## INSTRUCTIONS TO FOLLOW
Copy each of the rows below word for word, keeping them in the same order.

## SUPPLIED DATA

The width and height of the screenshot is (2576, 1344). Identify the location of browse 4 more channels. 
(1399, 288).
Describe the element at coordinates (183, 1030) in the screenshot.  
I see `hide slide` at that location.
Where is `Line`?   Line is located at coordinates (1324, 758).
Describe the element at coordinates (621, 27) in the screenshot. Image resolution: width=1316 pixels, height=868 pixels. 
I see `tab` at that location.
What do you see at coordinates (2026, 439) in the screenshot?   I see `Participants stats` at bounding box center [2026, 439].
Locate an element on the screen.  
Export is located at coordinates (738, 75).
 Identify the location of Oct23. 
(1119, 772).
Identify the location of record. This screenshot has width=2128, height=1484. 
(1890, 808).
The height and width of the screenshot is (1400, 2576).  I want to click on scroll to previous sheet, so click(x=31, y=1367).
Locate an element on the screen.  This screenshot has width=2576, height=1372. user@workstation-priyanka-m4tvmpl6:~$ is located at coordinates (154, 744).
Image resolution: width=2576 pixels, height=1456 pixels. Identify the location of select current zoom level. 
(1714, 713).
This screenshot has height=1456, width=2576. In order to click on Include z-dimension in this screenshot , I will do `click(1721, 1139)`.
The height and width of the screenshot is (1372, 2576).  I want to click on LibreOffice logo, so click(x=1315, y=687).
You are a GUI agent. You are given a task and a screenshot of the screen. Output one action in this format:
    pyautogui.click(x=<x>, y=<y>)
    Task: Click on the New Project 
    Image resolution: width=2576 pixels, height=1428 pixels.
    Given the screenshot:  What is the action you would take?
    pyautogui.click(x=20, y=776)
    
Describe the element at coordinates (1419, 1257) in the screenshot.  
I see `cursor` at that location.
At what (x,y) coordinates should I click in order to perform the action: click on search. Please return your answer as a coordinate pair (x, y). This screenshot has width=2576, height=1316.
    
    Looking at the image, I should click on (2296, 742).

## THE SOLUTION
The width and height of the screenshot is (2576, 1344). Identify the location of browse 4 more channels. 
(1399, 288).
Describe the element at coordinates (183, 1030) in the screenshot.  
I see `hide slide` at that location.
Where is `Line`?   Line is located at coordinates (1324, 758).
Describe the element at coordinates (621, 27) in the screenshot. Image resolution: width=1316 pixels, height=868 pixels. 
I see `tab` at that location.
What do you see at coordinates (2026, 439) in the screenshot?   I see `Participants stats` at bounding box center [2026, 439].
Locate an element on the screen.  
Export is located at coordinates (738, 75).
 Identify the location of Oct23. 
(1119, 772).
Identify the location of record. This screenshot has width=2128, height=1484. 
(1890, 808).
The height and width of the screenshot is (1400, 2576).  I want to click on scroll to previous sheet, so click(x=31, y=1367).
Locate an element on the screen.  This screenshot has width=2576, height=1372. user@workstation-priyanka-m4tvmpl6:~$ is located at coordinates (154, 744).
Image resolution: width=2576 pixels, height=1456 pixels. Identify the location of select current zoom level. 
(1714, 713).
This screenshot has height=1456, width=2576. In order to click on Include z-dimension in this screenshot , I will do `click(1721, 1139)`.
The height and width of the screenshot is (1372, 2576).  I want to click on LibreOffice logo, so click(x=1315, y=687).
You are a GUI agent. You are given a task and a screenshot of the screen. Output one action in this format:
    pyautogui.click(x=<x>, y=<y>)
    Task: Click on the New Project 
    Image resolution: width=2576 pixels, height=1428 pixels.
    Given the screenshot:  What is the action you would take?
    pyautogui.click(x=20, y=776)
    
Describe the element at coordinates (1419, 1257) in the screenshot.  
I see `cursor` at that location.
At what (x,y) coordinates should I click in order to perform the action: click on search. Please return your answer as a coordinate pair (x, y). This screenshot has width=2576, height=1316.
    
    Looking at the image, I should click on (2296, 742).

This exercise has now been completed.